◆ **COMPLETE THE FOLLOWING**:
a: In the appellate decision in Nurse v Figeroux & Assoc., which justice of the Supreme Court, Kings County, signed the order of July 25, 2006?
b: Carry on the appellate decision in Nurse v Figeroux & Assoc. from its final sentence, in the same formal judicial register.

◆ **EXCERPTED PASSAGE**:
——————
Nurse v Figeroux & Assoc.
2008 NY Slip Op 00466 [47 AD3d 778]
January 22, 2008
Appellate Division, Second Department
Published by New York State Law Reporting Bureau pursuant to Judiciary Law § 431.
As corrected through Wednesday, March 12, 2008


Benjamin Nurse, Respondent,
v
Figeroux & Associates et al., Appellants.

[*1] Figeroux & Associates, Brooklyn, N.Y. (Devon Clarke and Brian Figeroux pro se of counsel), appellant pro se and for appellant Brian Figeroux.

Rozario & Associates, P.C., Brooklyn, N.Y. (Rovin R. Rozario of counsel), for respondent.

In an action, inter alia, to recover damages for legal malpractice, the defendants appeal from an order of the Supreme Court, Kings County (Ruchelsman, J.), dated July 25, 2006, which denied their motion to vacate an order of the same court (Kurtz, J.) dated May 8, 2006, granting the plaintiff's motion to strike the answer on the ground that the defendants failed to comply with outstanding discovery demands, upon their default in opposing the motion.

Ordered that the order is affirmed, with costs.
——————
◆ **GIVEN DATA**:
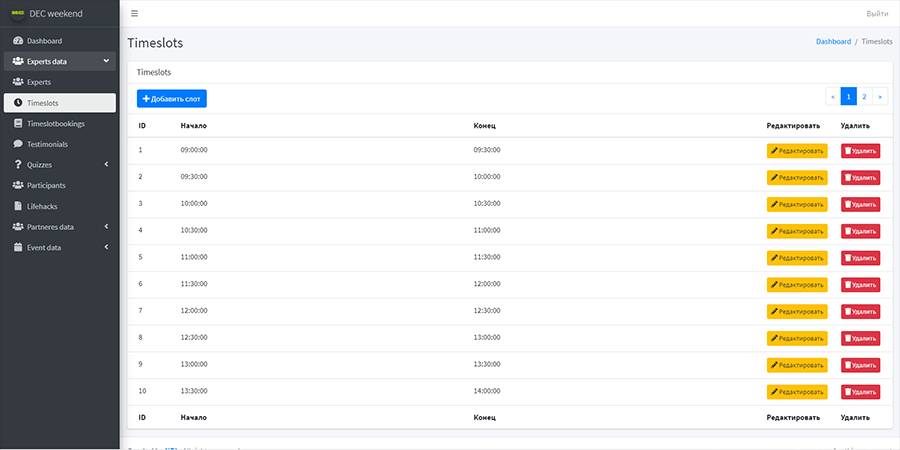Screen dimensions: 900x450
Task: Click the Выйти logout link
Action: (877, 13)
——————
◆ **RESPONSES BY TASK**:
a: Justice Ruchelsman

b:
In order to prevail on their motion to vacate, the defendants were required to demonstrate both a reasonable excuse for their default and a meritorious defense (see Hospital for Joint Diseases v Dollar Rent A Car, 25 AD3d 534 [2006]; Fekete v Camp Skwere, 16 AD3d 544, 545 [2005]). The determination of what constitutes a reasonable excuse lies within the trial court's discretion (see Santiago v New York City Health & Hosps. Corp., 10 AD3d 393, 394 [2004]; Roussodimou v Zafiriadis, 238 AD2d 568, 569 [1997]). Although the court has the discretion to accept law office failure as a reasonable excuse (see CPLR 2005) the defendants' conclusory, undetailed, and uncorroborated claim of law office failure in this case did not amount to a reasonable excuse (see Matter of ELRAC, Inc. v Holder, 31 AD3d 636 [2006]; McClaren v Bell Atl., 30 AD3d 569 [2006]; Matter of Denton v City of Mount Vernon, 30 AD3d 600, 601 [2006]; Grezinsky v Mount Hebron Cemetery, 305 AD2d 542 [2003]). Moreover, the defendants made no attempt to demonstrate that they had a meritorious defense to the action. Mastro, J.P., Santucci, Dillon and Angiolillo, JJ., concur.